__WORK REQUIRED__: Go through the data and retrieve each line that includes the string "This".

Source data
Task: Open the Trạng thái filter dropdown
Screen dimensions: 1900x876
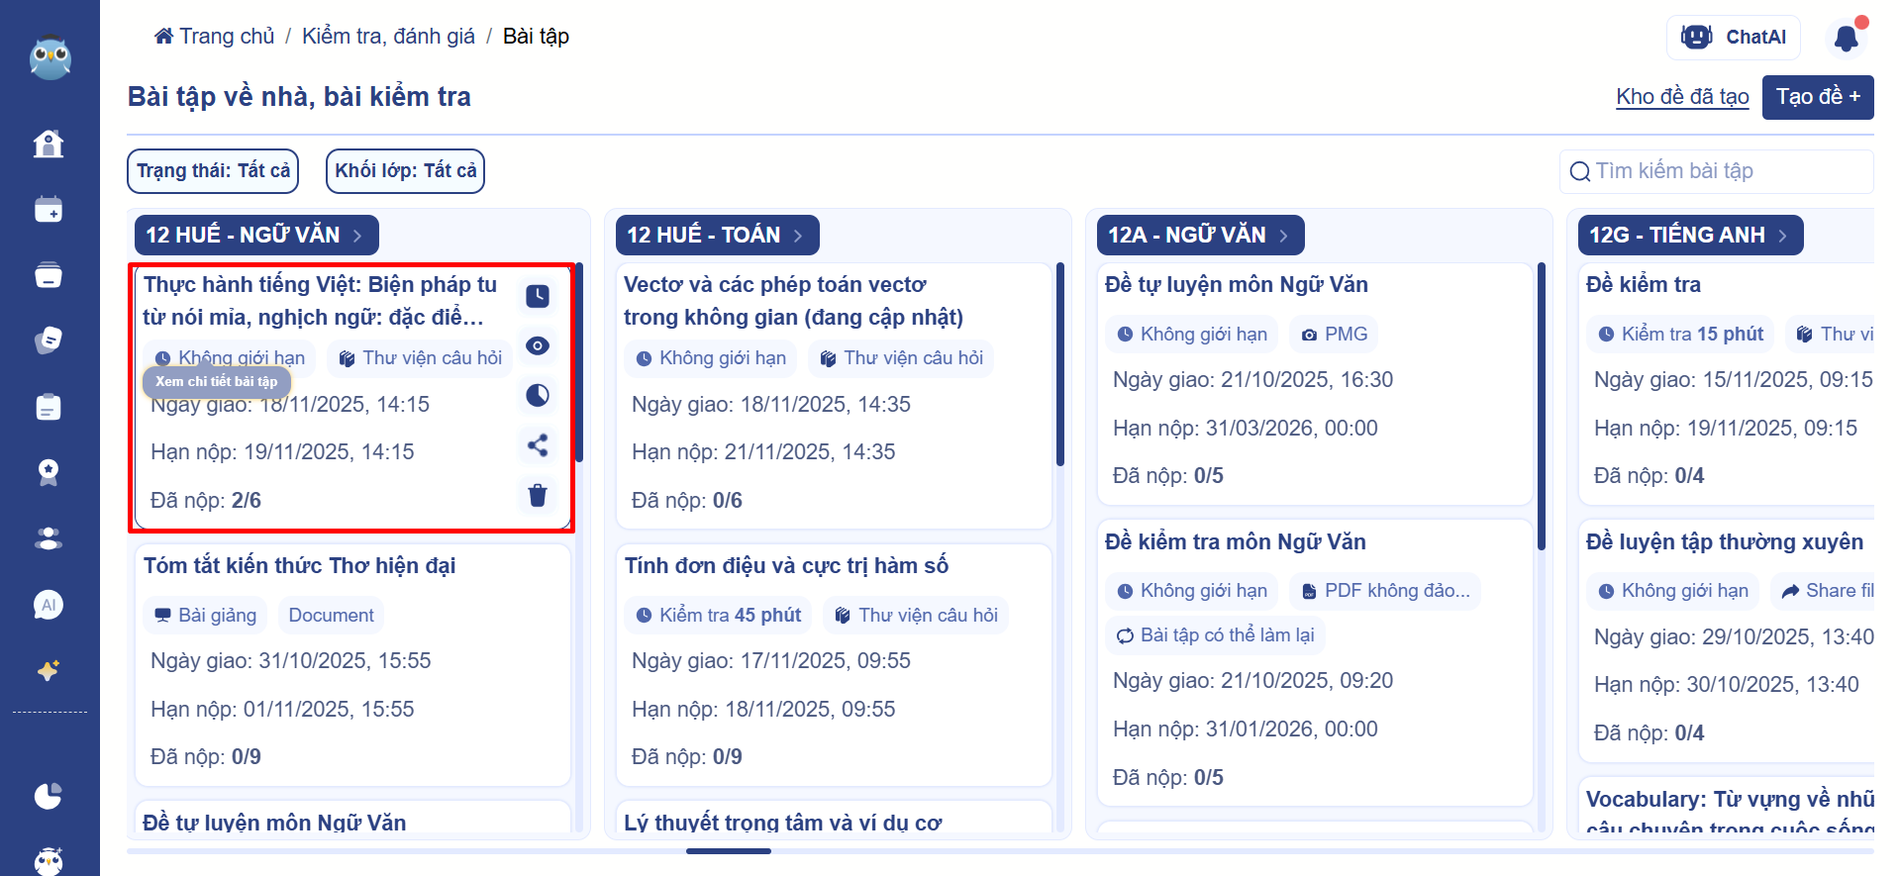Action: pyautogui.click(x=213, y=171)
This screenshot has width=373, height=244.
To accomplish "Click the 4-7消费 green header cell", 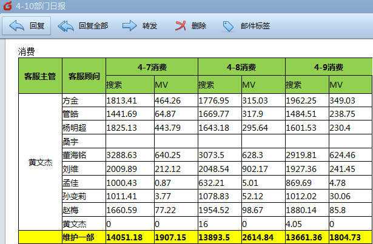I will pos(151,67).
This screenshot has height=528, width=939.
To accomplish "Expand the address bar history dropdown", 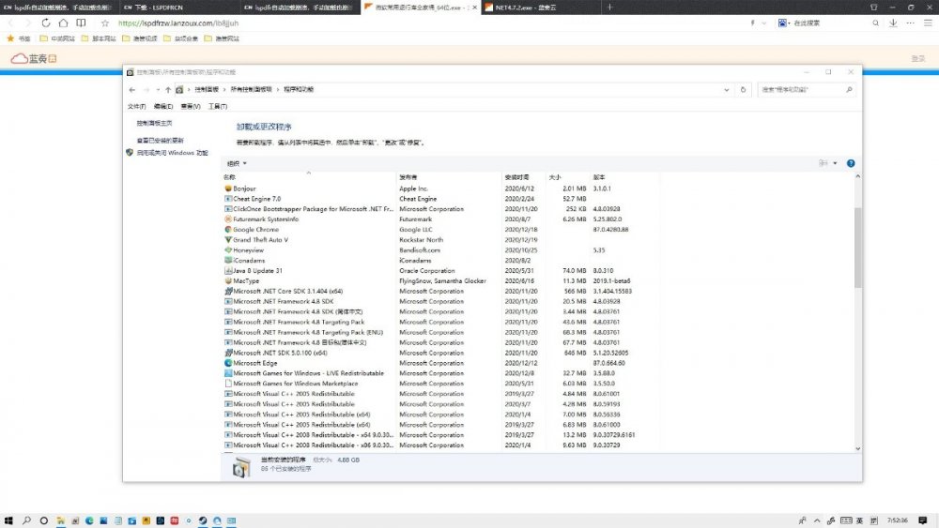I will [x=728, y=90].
* * *
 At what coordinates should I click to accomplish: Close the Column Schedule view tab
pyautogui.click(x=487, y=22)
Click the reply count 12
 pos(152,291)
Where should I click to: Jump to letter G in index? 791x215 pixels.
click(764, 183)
...
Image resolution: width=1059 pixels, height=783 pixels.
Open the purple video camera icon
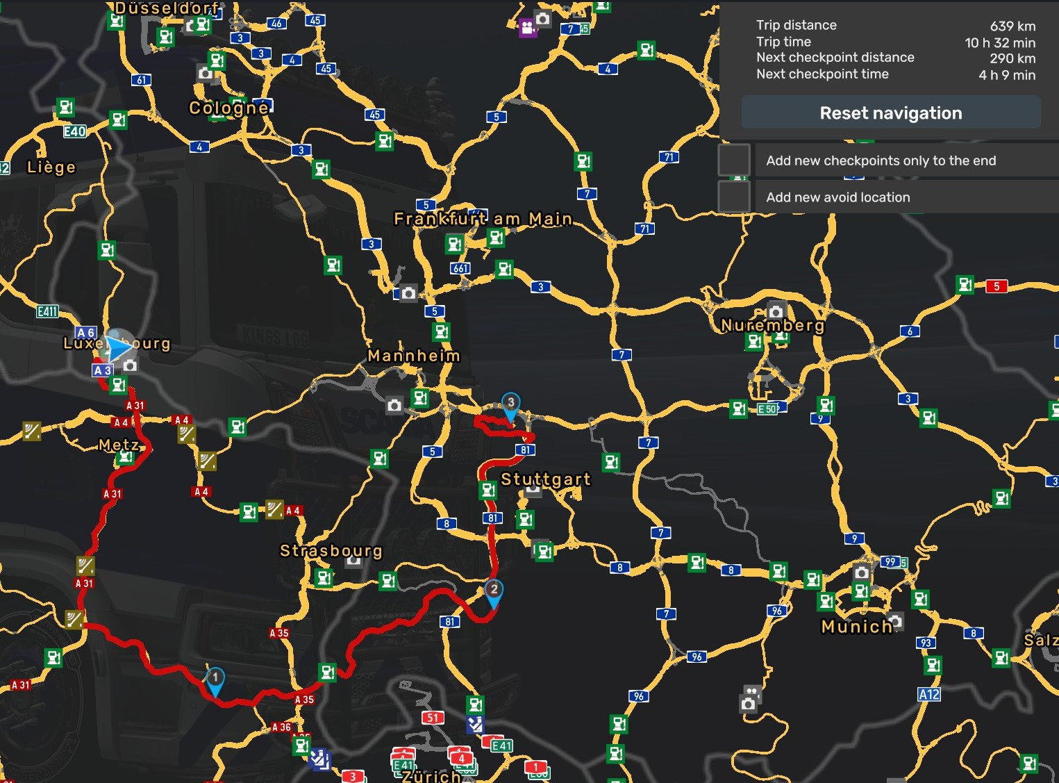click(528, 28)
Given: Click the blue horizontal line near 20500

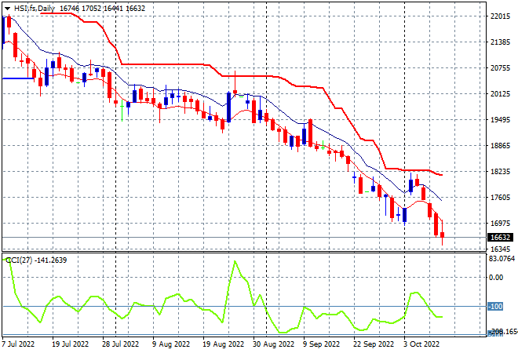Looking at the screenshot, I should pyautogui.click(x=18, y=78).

__ANSWER BOX__:
This screenshot has width=373, height=244.
This screenshot has height=528, width=939.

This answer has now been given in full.